A diversidade geográfica dos eventos também é imprescindível para ecoar a voz das mais diversas manifestações culturais do Brasil. O eixo Rio-São Paulo já não dá mais conta dos festivais, que se espalham por diversas regiões. Esse movimento também é importante para o turismo.
Diversidade & inclusão
Outras políticas de diversidade também são importantes, como a mistura entre novos talentos com artistas já estabelecidos. Isso não apenas dá oportunidades a novos músicos, mas também oferece ao público a chance de descobrir novas músicas. Também é crucial pensar em inclusão socioeconômica com a disponibilidade de ingressos a preços variados, para incluir pessoas de baixa renda e garantir um público realmente diverso. Nessa leva, também não podemos deixar de fora a acessibilidade, garantindo que o show seja acessível para pessoas com deficiência, incluindo tradução em Libras, legendas para pessoas com deficiência auditiva, e infraestrutura adequada para a mobilidade.

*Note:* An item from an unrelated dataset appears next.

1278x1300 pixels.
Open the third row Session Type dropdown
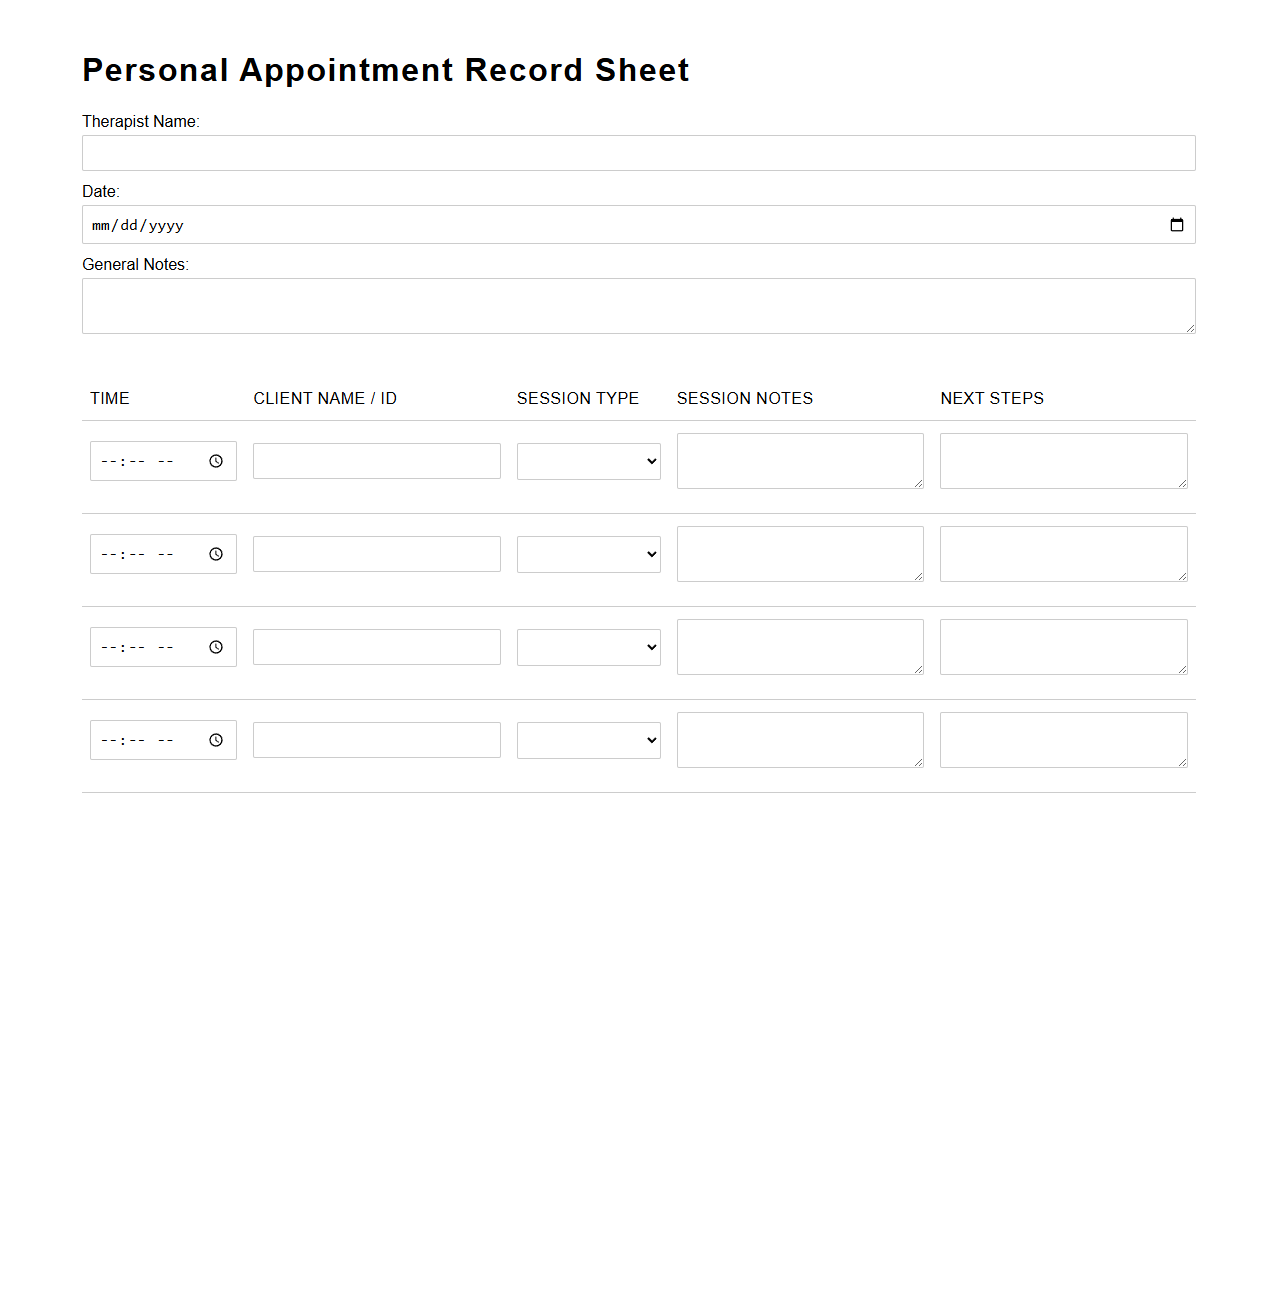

A responsabilidade social também faz parte do evento. Grandes festivais já foram destaque na mídia por submeter seus trabalhadores a jornadas exaustivas de trabalho com baixa remuneração e sem acesso à alimentação, em um sistema totalmente precarizado. Esse tipo de conduta é inaceitável e também afasta pessoas conscientes do evento, causando crises de imagem. É fundamental assegurar condições de trabalho justas e seguras para todos os colaboradores do evento, incluindo remuneração compatível com o mercado, atendimento médico, entre outros direitos fundamentais.
Sustentabilidade ambiental
No quesito ambiental, o “E” da sigla ESG ainda anda a passos lentos no país, mas precisa de mais cuidados. A sustentabilidade exige uma boa gestão de resíduos, com coleta seletiva do lixo, utilização de materiais biodegradáveis ou recicláveis, como copos, pratos e talheres, e incentivo ao uso de garrafas reutilizáveis. Os eventos também podem utilizar fontes de energia renovável, como painéis solares ou geradores de biodiesel.
Não há dúvida de como o mercado de eventos, cultura e entretenimento segue a todo vapor. Até o final de 2024, teremos grandes shows e festivais em todo o Brasil. Existem diversos desafios neste setor, mas também muitas conquistas. Como uma apaixonada por música, sigo entusiasmada: vejo um futuro cheio de possibilidades para a música de qualidade, artistas negros e um mercado cultural cada dia mais sólido. Nos vemos nos festivais?